For COPD flare-ups with respiratory acidosis (defined as pH at or below 7.35 with CO2 above 45 mmHg), the first-line approach is bilevel positive airway pressure, commonly known as BiPAP. This is a mask worn over the nose and mouth that delivers pressurized air: higher pressure when you inhale to help push air deeper into the lungs, and lower pressure when you exhale to keep the airways open. It’s noninvasive, meaning no tube goes down the throat, and guidelines from the American Thoracic Society and European Respiratory Society strongly recommend it for this situation based on high-quality evidence.
BiPAP is typically tried even in patients with very low pH levels. There’s no absolute cutoff below which it shouldn’t be attempted, though lower pH means a higher risk of the mask approach failing, and the care team will watch closely for signs that more aggressive intervention is needed. If BiPAP doesn’t improve things, or if the person is deteriorating rapidly, intubation and mechanical ventilation become necessary.
For respiratory acidosis caused by opioid overdose, the treatment is reversing the drug’s effects so the brain resumes sending normal breathing signals. For neuromuscular diseases, long-term ventilatory support at home, often with BiPAP used during sleep, can prevent chronic CO2 buildup. For obesity hypoventilation syndrome, weight loss and nighttime breathing support are the cornerstones.

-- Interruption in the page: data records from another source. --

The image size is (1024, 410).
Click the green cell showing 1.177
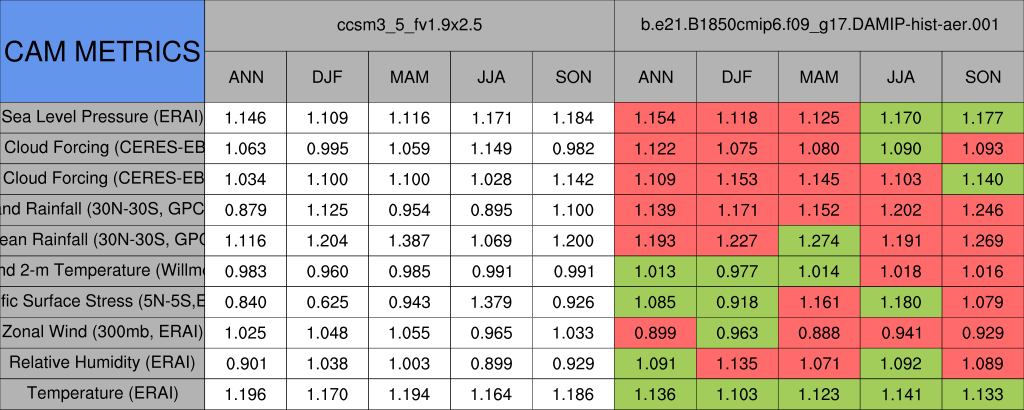(x=983, y=117)
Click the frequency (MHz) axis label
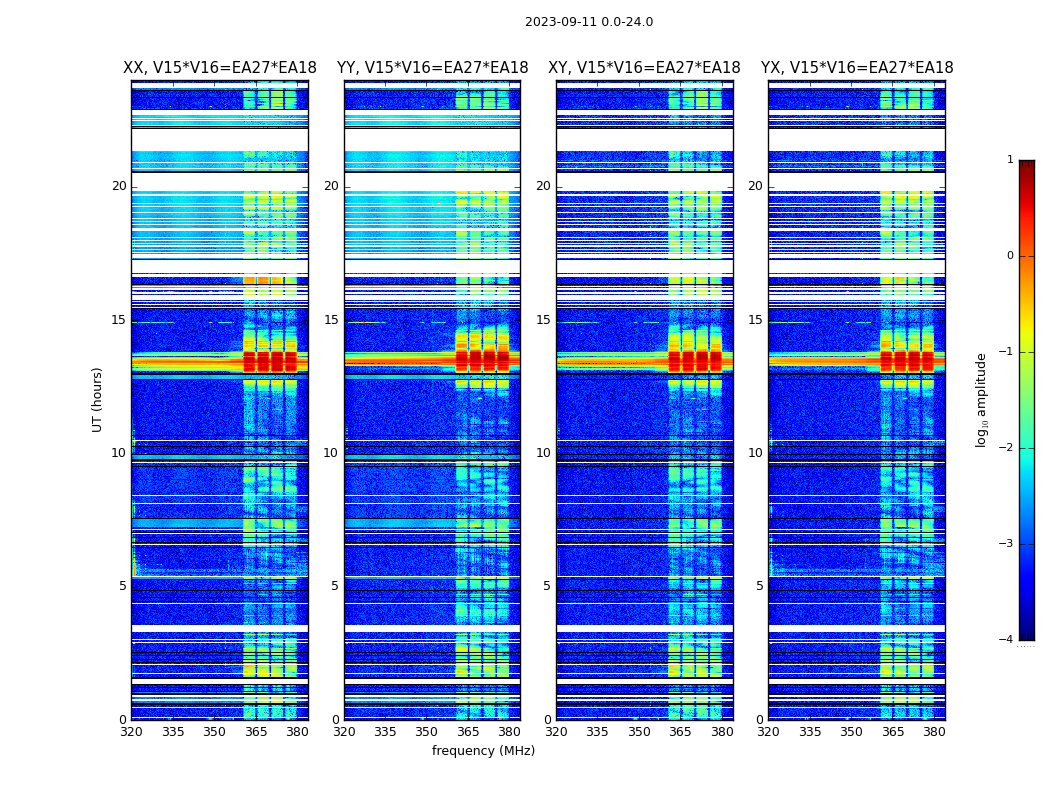Image resolution: width=1050 pixels, height=800 pixels. [x=483, y=750]
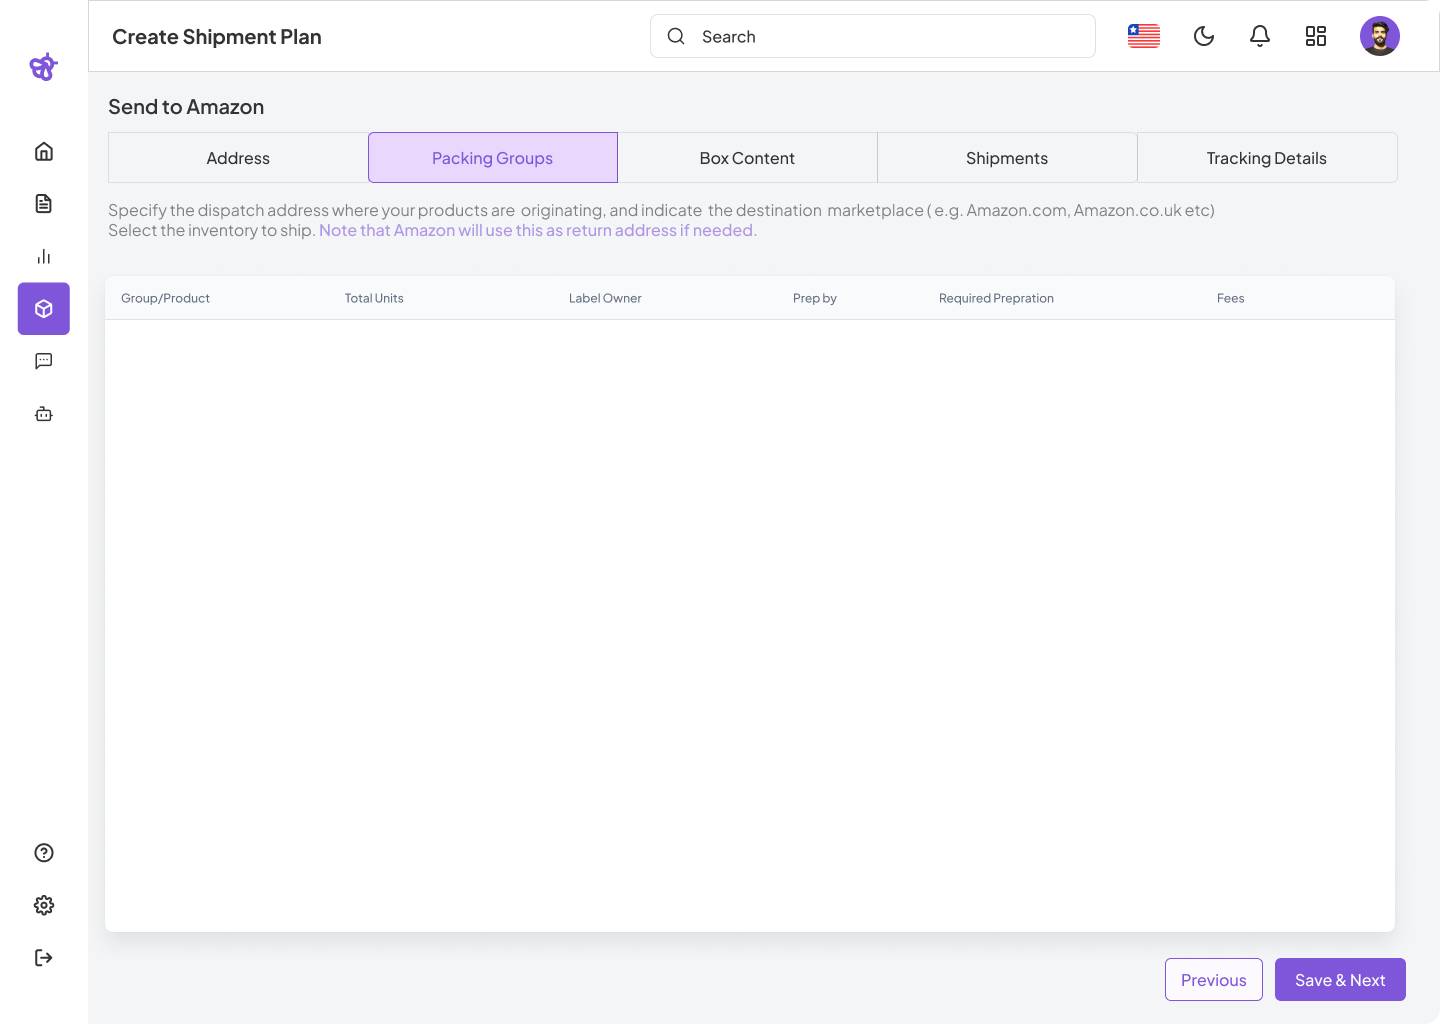
Task: Open the Home page from the sidebar
Action: 44,152
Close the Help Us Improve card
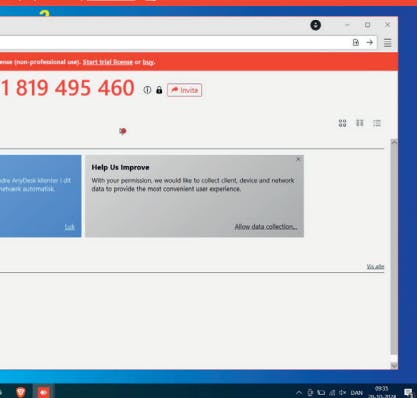 [298, 159]
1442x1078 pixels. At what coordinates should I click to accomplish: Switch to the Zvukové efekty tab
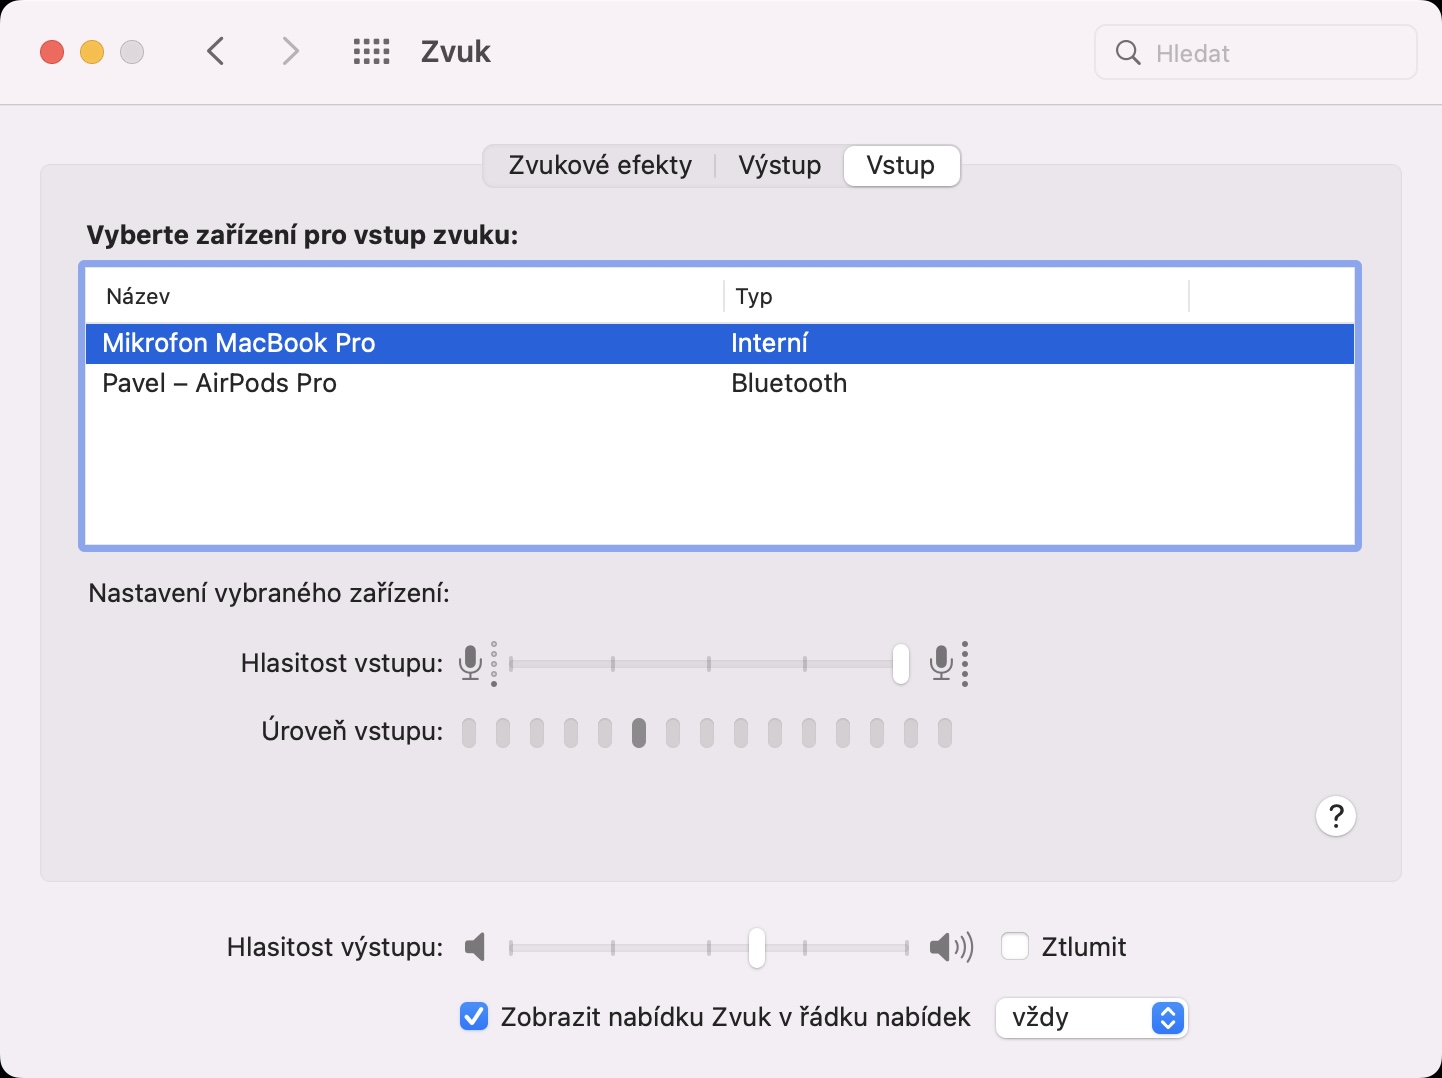(600, 165)
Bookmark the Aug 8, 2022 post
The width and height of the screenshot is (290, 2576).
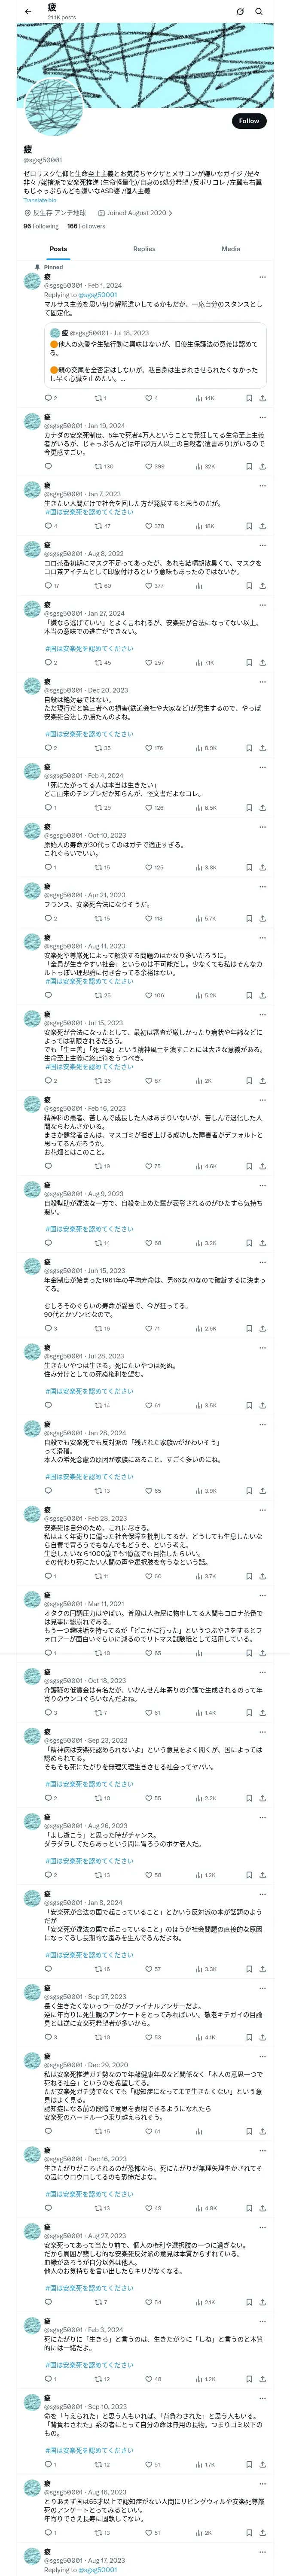249,586
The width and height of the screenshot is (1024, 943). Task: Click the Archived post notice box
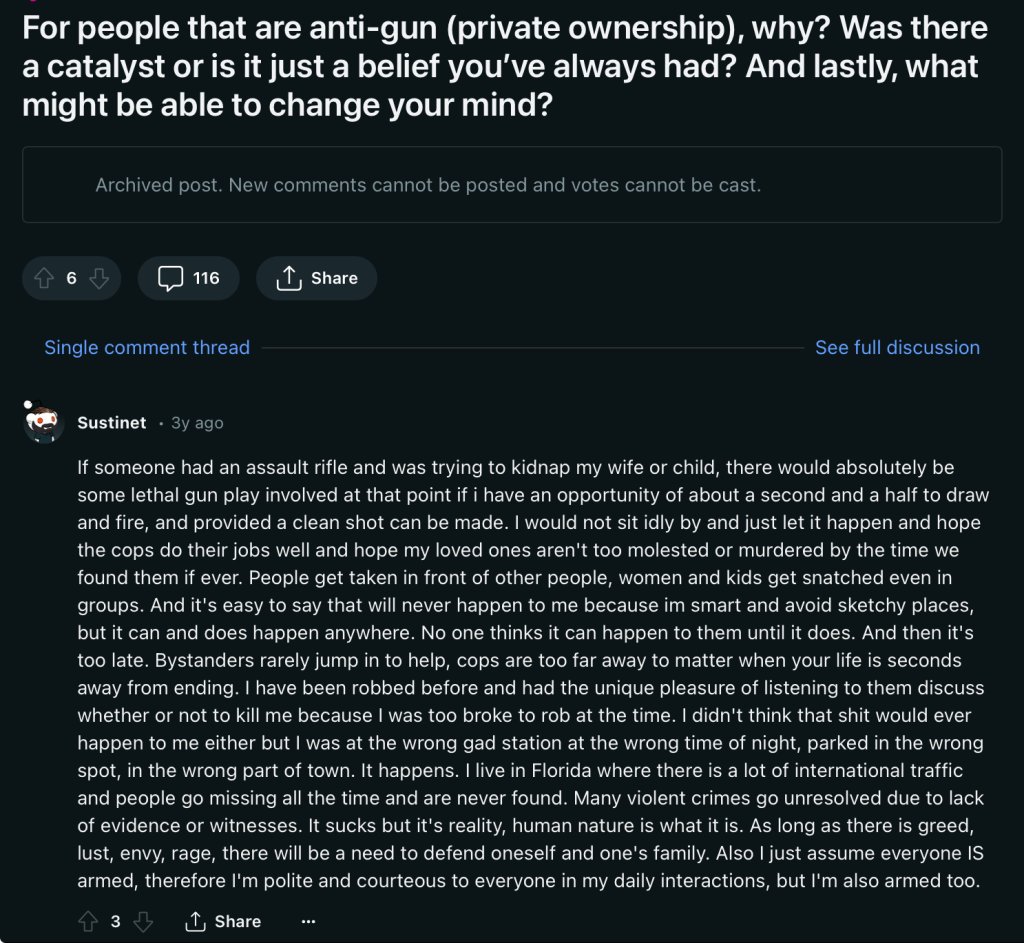(x=511, y=185)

Risks of Untreated Respiratory Acidosis
When CO2 continues to rise without intervention, the consequences extend beyond the lungs. Acidic blood affects the heart’s electrical system, increasing the risk of abnormal heart rhythms. CO2 also dilates blood vessels in the brain, raising pressure inside the skull, which contributes to the headaches, confusion, and ultimately the loss of consciousness seen in severe cases.
In chronic respiratory acidosis, the body’s compensation can mask the severity of the problem. Someone with long-standing COPD might tolerate CO2 levels that would cause an otherwise healthy person to lose consciousness. But that compensation has limits. An acute infection, a new medication, or even a mild sedative can push a compensated patient into acute-on-chronic respiratory acidosis, where CO2 spikes beyond what the kidneys have already adjusted for. This is one of the most common emergency presentations in people with advanced lung disease, and it can escalate quickly.